== Dataset extract

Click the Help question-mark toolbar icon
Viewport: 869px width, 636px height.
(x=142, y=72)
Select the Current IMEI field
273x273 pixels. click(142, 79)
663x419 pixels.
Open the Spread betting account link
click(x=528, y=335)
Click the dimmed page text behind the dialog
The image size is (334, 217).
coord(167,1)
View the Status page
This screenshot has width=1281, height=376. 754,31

====

| Task details |
Output all of the material above verbatim, line for line.

| Expected answer |
Click the Help question-mark toolbar icon
Viewport: 869px width, 636px height.
(x=142, y=72)
Select the Current IMEI field
273x273 pixels. click(142, 79)
663x419 pixels.
Open the Spread betting account link
click(x=528, y=335)
Click the dimmed page text behind the dialog
The image size is (334, 217).
coord(167,1)
View the Status page
This screenshot has width=1281, height=376. 754,31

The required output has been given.